Budapest · Viktor Orbán befragt wieder einmal das Volk. Diesmal über seinen Lieblingsgegner, dem er eine Verschwörung gegen Europa vorwirft.

Die Parlamentswahl findet zwar erst im April statt, aber der Wahlkampf hat schon begonnen. Ungarns Ministerpräsident Viktor Orbán ruft einmal mehr die Bürger auf, bei einer "nationalen Konsultation", wie Volksbefragungen in Ungarn genannt werden, einen Fragebogen auszufüllen. Thema diesmal: "Der Soros-Plan". Gemeint sind die angeblichen finsteren Pläne, die der aus Ungarn stammende amerikanische Finanzspekulant George Soros gegen das christliche Europa schmiede.

Orbán hat vor Monaten den ungeliebten Landsmann zum Staatsfeind Nummer eins erklärt. Soros sei der "einflussreichste Milliardär der Welt", wie es in einem Videoclip heißt, der über alle Kanäle der staatlichen Medien verbreitet wird.

Den Bürgern liegen sieben Suggestivaussagen vor, die sämtlich mit dem Appell verknüpft werden: "Wir sollten das nicht zulassen!" Zum Beispiel: "George Soros fordert von Brüssel, jährlich eine Million Einwanderer auf dem EU-Territorium anzusiedeln, einschließlich Ungarn." Der Höhepunkt: "Das Ziel des Soros-Plans ist es, Sprachen und Kulturen Europas in den Hintergrund zu drängen, so dass die Integration illegaler Einwanderer schneller ermöglicht wird."
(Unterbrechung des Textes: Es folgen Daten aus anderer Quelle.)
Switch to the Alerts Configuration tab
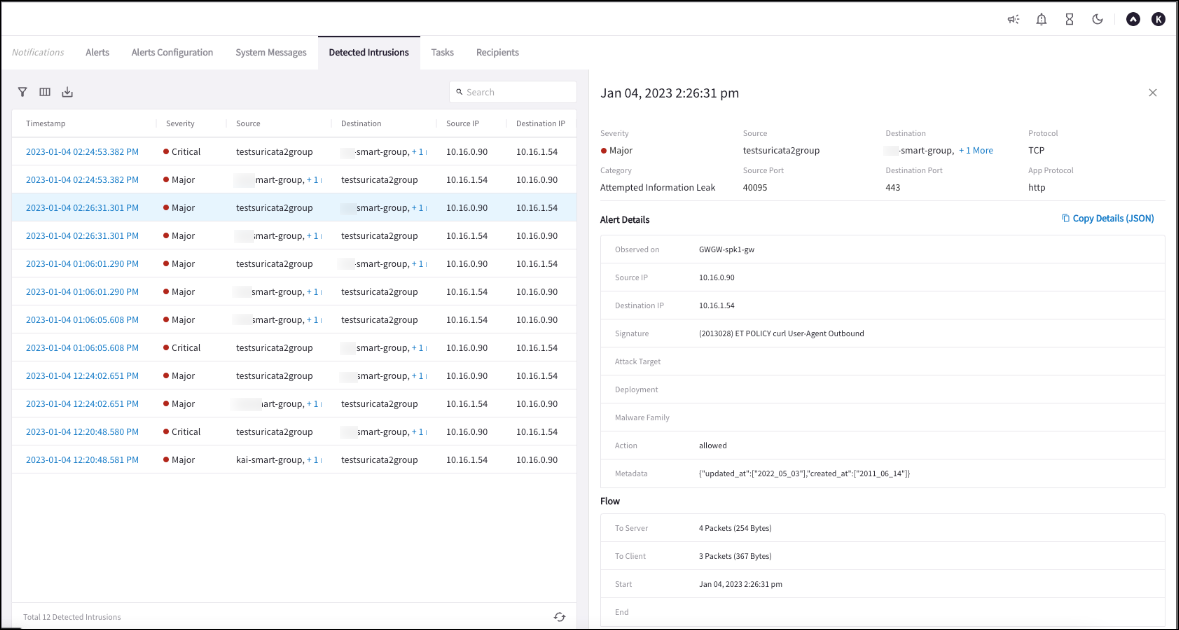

Erst kürzlich wiederholte Orbán seine Verschwörungsthese vom "Soros-Mafia-Netzwerk", das in Kumpanei mit der EU-Kommission in Brüssel massenhaft Migranten in Ostmitteleuropa ansiedeln wolle, um die Länder "ihrer christlichen und nationalen Identität" zu berauben. Auch Ungarn solle ein Land "mit einem Mischvolk" werden, was man aber nicht zulassen werde.

Weder gibt es diesen teuflischen "Soros-Plan", noch verfügt der US-Milliardär über den politischen Einfluss, den Orbán ihm unterstellt. Der Regierungschef leitet seine Verschwörungsthesen aus einem Besuch Soros' 2015 in Brüssel ab. Damals hatte der heute 87-jährige Philanthrop der EU Unterstützung seiner "Stiftung für eine offene Gesellschaft" für eine humane Flüchtlingspolitik angeboten. Ein konkretes Konzept gab es nie.
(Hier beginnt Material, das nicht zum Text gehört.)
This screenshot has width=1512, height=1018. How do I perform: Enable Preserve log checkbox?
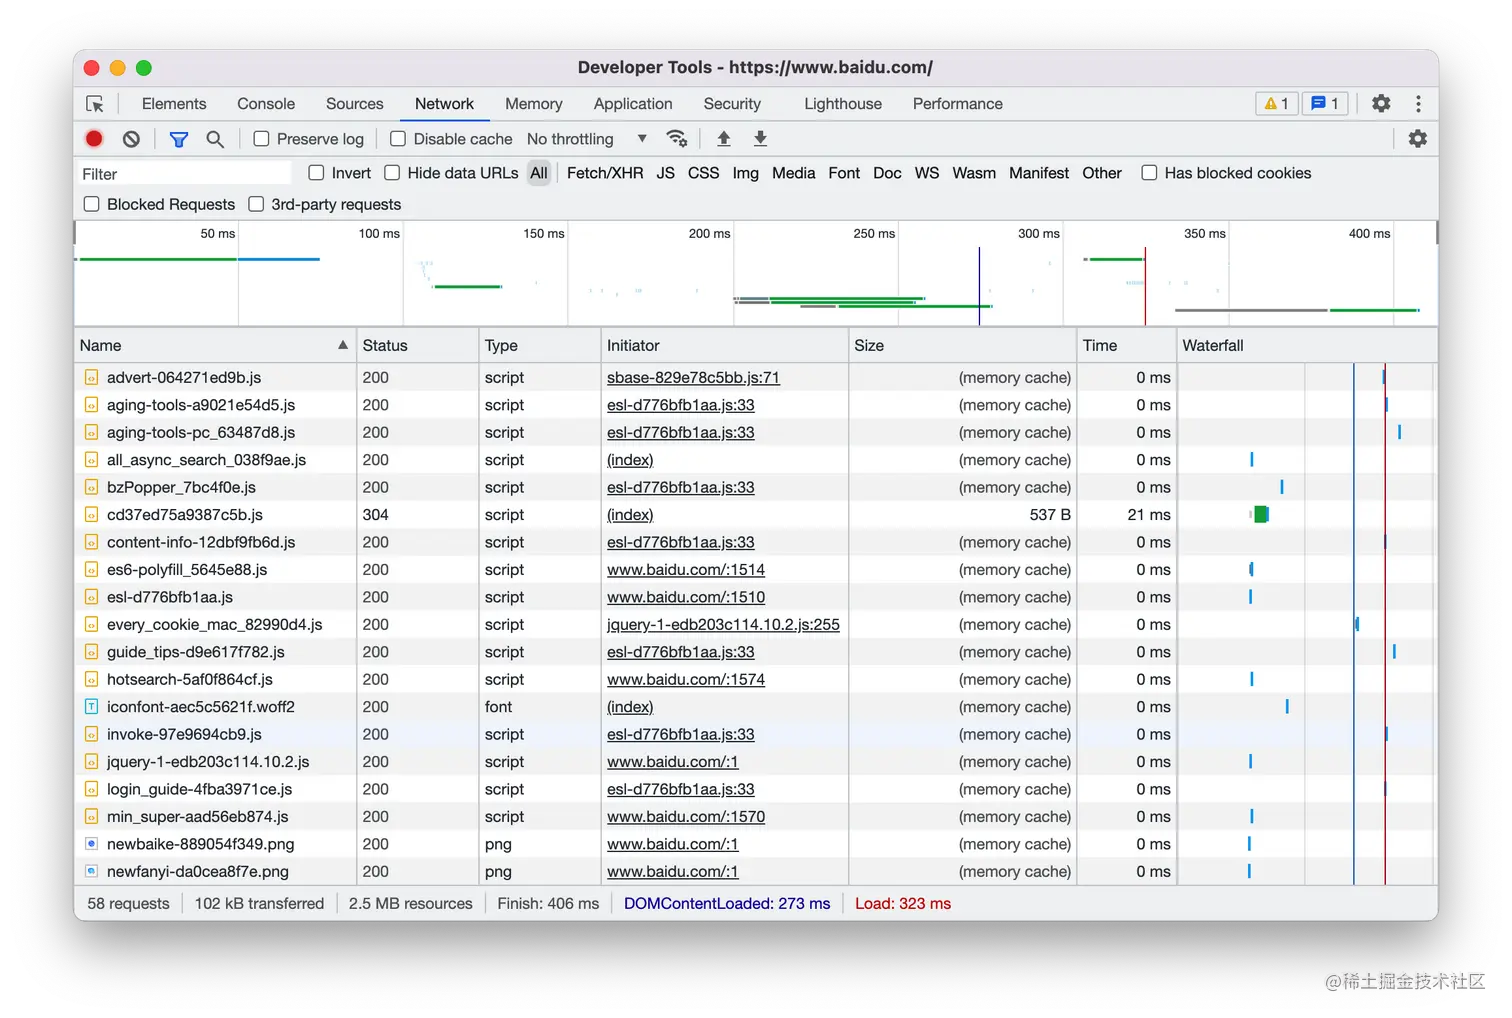(261, 139)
Die paranoid anmutende Kampagne ist kühl berechnende Propaganda, denn für Orbán ist Soros das perfekte Feindbild: Milliardär, Spekulant, Liberaler, Jude. Seine Stiftung und andere Zivilorganisationen, die Soros finanziell unterstützt, sollen mundtot gemacht werden, weil sie Orbáns Flüchtlingspolitik, den Abbau der Demokratie und die Korruptionsaffären seiner Regierung kritisieren. Das Ergebnis der Befragung soll Ende November vorliegen.